C++ Accelerated Massive Parallelism

Wed, June 15, 2011, 09:16 AM under GPGPU | ParallelComputing

At AMD's Fusion conference Herb Sutter announced in his keynote session a technology that our team has been working on that we call C++ Accelerated Massive Parallelism (C++ AMP) and during the keynote I showed a brief demo of an app built with our technology. After the keynote, I go deeper into the technology in my breakout session. If you read both those abstracts, you'll get some information about what C++ AMP is, without being too explicit since we published the abstracts before the technology was announced.

You can find the official online announcement at Soma's blog post.

Here, I just wanted to capture the key points about C++ AMP that can serve as an introduction and an FAQ. So, in no particular order…

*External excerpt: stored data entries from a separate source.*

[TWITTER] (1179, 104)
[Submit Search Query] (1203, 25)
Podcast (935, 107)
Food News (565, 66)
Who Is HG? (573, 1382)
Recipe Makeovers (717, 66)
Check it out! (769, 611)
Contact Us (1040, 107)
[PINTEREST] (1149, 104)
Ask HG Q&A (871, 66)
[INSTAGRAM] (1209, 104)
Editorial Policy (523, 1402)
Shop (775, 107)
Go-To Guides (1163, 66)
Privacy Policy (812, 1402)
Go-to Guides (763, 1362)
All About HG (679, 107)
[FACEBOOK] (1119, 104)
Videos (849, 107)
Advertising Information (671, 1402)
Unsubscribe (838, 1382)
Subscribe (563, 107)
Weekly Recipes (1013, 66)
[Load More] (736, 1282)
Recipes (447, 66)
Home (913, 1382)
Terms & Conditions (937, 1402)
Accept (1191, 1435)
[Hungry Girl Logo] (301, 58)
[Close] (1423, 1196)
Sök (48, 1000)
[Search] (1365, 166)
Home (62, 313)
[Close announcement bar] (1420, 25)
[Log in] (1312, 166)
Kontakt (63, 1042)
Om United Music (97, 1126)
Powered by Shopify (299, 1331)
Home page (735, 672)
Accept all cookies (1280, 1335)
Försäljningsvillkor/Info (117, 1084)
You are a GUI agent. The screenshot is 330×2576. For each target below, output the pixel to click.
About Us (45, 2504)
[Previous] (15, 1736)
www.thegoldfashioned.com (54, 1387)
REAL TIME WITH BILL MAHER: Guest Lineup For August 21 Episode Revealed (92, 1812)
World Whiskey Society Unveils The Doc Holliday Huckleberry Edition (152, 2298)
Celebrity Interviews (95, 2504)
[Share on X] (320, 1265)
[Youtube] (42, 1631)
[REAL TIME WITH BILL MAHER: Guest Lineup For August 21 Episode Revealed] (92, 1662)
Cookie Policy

  1. lowers the barrier to entry for heterogeneous hardware programmability and brings performance to the mainstream, without sacrificing developer productivity or solution portability.
  2. is designed not only to help you address today's massively parallel hardware (i.e. GPUs and APUs), but it also future proofs your code investments with a forward looking design.
  3. is part of Visual C++. You don't need to use a different compiler or learn different syntax.
  4. is modern C++. Not C or some other derivative.
  5. is integrated and supported fully in Visual Studio 11. Editing, building, debugging, profiling and all the other goodness of Visual Studio work well with C++ AMP.
  6. provides an STL-like library as part of the existing concurrency namespace and delivered in the new amp.h header file.
  7. makes it extremely easy to work with large multi-dimensional data on heterogeneous hardware; in a manner that exposes parallelization.
  8. introduces only one core C++ language extension.
  9. builds on DirectX (and DirectCompute in particular) which offers a great hardware abstraction layer that is ubiquitous and reliable. The architecture is such, that this point can be thought of as an implementation detail that does not surface to the API layer.